How Do You Know You Are Actually Ready?
The Mythic Intel Team · Apr 22, 2025 · 5 min read
You know you are ready for an interview when you can deliver accurate, complete, well-structured answers to the actual questions, out loud, on demand, and you have measured that, not felt it. Feeling ready is a notoriously bad signal. People who feel most confident are often the least prepared, and the only reliable way to judge readiness is to test it against an objective standard: graded reps, coverage of the likely questions, and consistent scores across attempts. Confidence is an output of that work, not a substitute for it.
Why confidence is a poor signal
The problem with using confidence to judge readiness is that confidence and competence come apart, especially at the low end. The Dunning-Kruger effect describes this: people with low skill in an area tend to overestimate their ability, partly because the same gaps that make them perform poorly also make them unable to see how poorly they are performing. To know your answer was weak, you need the knowledge that would have made it strong.

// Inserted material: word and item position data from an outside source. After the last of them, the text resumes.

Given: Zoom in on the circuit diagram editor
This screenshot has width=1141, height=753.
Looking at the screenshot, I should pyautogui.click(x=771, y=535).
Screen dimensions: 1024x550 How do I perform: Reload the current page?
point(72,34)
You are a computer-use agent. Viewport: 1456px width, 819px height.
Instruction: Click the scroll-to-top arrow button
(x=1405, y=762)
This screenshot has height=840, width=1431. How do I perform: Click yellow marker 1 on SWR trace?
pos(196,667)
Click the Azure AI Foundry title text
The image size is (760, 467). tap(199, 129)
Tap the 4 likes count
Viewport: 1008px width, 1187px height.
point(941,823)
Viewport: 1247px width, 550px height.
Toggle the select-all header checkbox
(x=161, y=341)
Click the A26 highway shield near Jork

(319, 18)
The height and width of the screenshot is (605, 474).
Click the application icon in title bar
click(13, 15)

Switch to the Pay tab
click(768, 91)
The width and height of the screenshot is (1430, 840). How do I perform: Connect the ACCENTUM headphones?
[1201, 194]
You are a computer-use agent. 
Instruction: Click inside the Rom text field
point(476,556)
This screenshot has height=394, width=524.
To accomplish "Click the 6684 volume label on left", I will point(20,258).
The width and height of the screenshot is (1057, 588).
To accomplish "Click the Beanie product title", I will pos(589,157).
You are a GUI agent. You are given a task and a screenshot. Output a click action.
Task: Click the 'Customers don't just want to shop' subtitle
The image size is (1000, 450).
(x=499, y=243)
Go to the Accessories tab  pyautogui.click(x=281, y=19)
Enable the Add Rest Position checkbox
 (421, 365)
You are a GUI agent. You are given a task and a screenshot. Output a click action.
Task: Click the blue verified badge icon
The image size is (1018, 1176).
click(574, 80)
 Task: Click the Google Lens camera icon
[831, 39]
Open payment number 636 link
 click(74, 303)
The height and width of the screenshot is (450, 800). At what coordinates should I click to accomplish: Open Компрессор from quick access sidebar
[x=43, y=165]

A few honest caveats, because careful readers check. The Dunning-Kruger effect has been debated, and some of the original pattern can be exaggerated by statistical artifacts like regression to the mean. But studies designed to control for those artifacts still find the core result: the most overconfident people often perform worst and overestimate the most, while high performers tend to slightly underestimate themselves. The practical lesson holds. Your felt sense of readiness is least trustworthy exactly when you are least prepared.
This is why "I think I've got it" is dangerous the night before an interview. The feeling of having it and the ability to produce it are different things, and the gap between them is invisible from the inside.
What objective readiness looks like
If confidence cannot be trusted, what can? Measures that test the actual behavior the interview will demand. A few that matter:
- Graded reps, not self-assessment. Can you answer the question well when something other than your own opinion is scoring it? An outside read on accuracy and completeness is worth more than any internal sense of "that went fine."
- Coverage. Have you actually practiced the range of questions this specific role is likely to ask, or only the handful you find easy? Readiness is about the questions you avoid, not the ones you enjoy.
- Consistency. Can you hit the standard repeatedly, or did you nail it once and call it done? One good answer can be luck. Four good answers in a row is a skill.
- Recovery. When you get a question you did not prepare for, can you still produce a structured, honest answer instead of freezing? Readiness includes the unexpected.
The thread tying these together is that each one is external and testable. You are not asking how you feel. You are asking what the record shows.
Coverage is where confidence hides its gaps
Overconfidence usually survives because of selective practice. You rehearse the questions you like, get good at them, and let the warm feeling from those reps stand in for readiness across the board. The questions you skip are the ones that sink you, and they are invisible precisely because you skipped them.
Honest readiness means mapping the likely question set for the role and checking your coverage against it. Where are the blanks? Which topics have you never actually answered out loud? Those gaps do not show up in a confidence check. They only show up when something forces you to attempt every area and scores the result.
Measuring it instead of guessing
The fix is to replace the feeling with a record. Test yourself against the real questions, have the answers scored by something other than your own judgment, track which areas you consistently pass and which you keep missing, and only call a topic ready when the score says so across several attempts.
This is the difference between self-reported progress and earned progress. A tool like Mythic Intel is built on exactly this principle: it scores each spoken answer on accuracy, completeness, structure, and proof against a fact-locked rubric, then shows the model answer, so progress comes from graded reps rather than a self-assessment that the Dunning-Kruger effect quietly corrupts. You see the topics you have covered, the ones you have not, and whether your scores hold up rep after rep. The number is the readiness signal. The feeling is not.
The honest test
Here is the test that cuts through it. Pick the question for this role that you are quietest about, the one you have been hoping they will not ask. Answer it out loud, right now, and have it scored honestly. If it holds up across a few tries, that is readiness. If it does not, your confidence was hiding the gap, and you just found the most valuable thing you could find before the real interview.
Run that test out loud, on the questions you would rather avoid, until the score, not the feeling, tells you that you are ready.